◆ Task to carry out: Reproduce the listing below verbatim, everything from the start down through the line containing "click(x=197, y=69)", both ends included.
---*---
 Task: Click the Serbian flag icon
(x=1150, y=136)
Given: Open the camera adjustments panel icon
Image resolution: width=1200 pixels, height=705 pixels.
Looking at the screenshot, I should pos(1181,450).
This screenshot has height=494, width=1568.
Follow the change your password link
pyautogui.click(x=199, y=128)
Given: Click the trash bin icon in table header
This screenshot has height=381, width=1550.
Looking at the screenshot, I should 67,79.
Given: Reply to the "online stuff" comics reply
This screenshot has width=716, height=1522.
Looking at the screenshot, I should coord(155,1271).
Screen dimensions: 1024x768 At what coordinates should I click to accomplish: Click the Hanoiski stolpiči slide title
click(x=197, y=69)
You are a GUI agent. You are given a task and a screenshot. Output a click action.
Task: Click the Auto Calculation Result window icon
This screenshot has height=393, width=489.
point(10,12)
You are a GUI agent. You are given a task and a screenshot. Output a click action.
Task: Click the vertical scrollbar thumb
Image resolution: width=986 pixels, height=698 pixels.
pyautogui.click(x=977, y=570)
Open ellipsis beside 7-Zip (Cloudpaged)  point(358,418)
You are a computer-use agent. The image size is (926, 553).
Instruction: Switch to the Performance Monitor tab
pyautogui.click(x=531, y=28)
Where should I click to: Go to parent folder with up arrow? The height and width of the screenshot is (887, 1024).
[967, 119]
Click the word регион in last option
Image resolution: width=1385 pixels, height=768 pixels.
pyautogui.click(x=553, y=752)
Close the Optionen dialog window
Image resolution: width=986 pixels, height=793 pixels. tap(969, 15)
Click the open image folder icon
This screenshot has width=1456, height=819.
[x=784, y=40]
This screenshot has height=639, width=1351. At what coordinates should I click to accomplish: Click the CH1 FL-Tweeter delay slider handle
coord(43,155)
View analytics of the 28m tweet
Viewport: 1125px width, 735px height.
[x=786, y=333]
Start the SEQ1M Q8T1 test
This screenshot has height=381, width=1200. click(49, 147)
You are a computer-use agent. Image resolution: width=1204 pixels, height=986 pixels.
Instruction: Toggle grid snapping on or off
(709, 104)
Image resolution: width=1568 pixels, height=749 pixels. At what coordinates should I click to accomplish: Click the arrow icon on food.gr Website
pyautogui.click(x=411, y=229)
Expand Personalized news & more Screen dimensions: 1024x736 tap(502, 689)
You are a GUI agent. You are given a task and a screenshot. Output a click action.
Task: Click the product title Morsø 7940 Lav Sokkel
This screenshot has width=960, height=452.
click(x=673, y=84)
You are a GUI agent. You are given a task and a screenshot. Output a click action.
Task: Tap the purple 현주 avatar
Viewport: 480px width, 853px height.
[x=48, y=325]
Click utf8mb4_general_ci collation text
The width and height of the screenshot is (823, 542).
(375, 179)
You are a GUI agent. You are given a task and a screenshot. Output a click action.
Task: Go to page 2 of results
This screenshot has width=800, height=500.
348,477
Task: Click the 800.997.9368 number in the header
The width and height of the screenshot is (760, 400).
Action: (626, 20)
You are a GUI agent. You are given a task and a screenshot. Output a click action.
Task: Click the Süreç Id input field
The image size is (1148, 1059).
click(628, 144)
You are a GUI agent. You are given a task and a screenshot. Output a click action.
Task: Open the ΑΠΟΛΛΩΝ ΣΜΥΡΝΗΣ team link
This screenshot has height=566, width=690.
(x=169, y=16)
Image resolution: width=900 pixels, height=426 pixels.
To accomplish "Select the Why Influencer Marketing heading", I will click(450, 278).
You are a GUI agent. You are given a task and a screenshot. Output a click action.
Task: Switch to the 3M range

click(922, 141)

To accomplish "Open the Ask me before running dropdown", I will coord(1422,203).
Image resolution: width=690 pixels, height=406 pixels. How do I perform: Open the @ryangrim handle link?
---*---
◆ Worked solution:
 Task: Click the Serbian flag icon
(x=1150, y=136)
Given: Open the camera adjustments panel icon
Image resolution: width=1200 pixels, height=705 pixels.
Looking at the screenshot, I should pos(1181,450).
This screenshot has height=494, width=1568.
Follow the change your password link
pyautogui.click(x=199, y=128)
Given: Click the trash bin icon in table header
This screenshot has height=381, width=1550.
Looking at the screenshot, I should 67,79.
Given: Reply to the "online stuff" comics reply
This screenshot has width=716, height=1522.
Looking at the screenshot, I should coord(155,1271).
Screen dimensions: 1024x768 At what coordinates should I click to accomplish: Click the Hanoiski stolpiči slide title
click(x=197, y=69)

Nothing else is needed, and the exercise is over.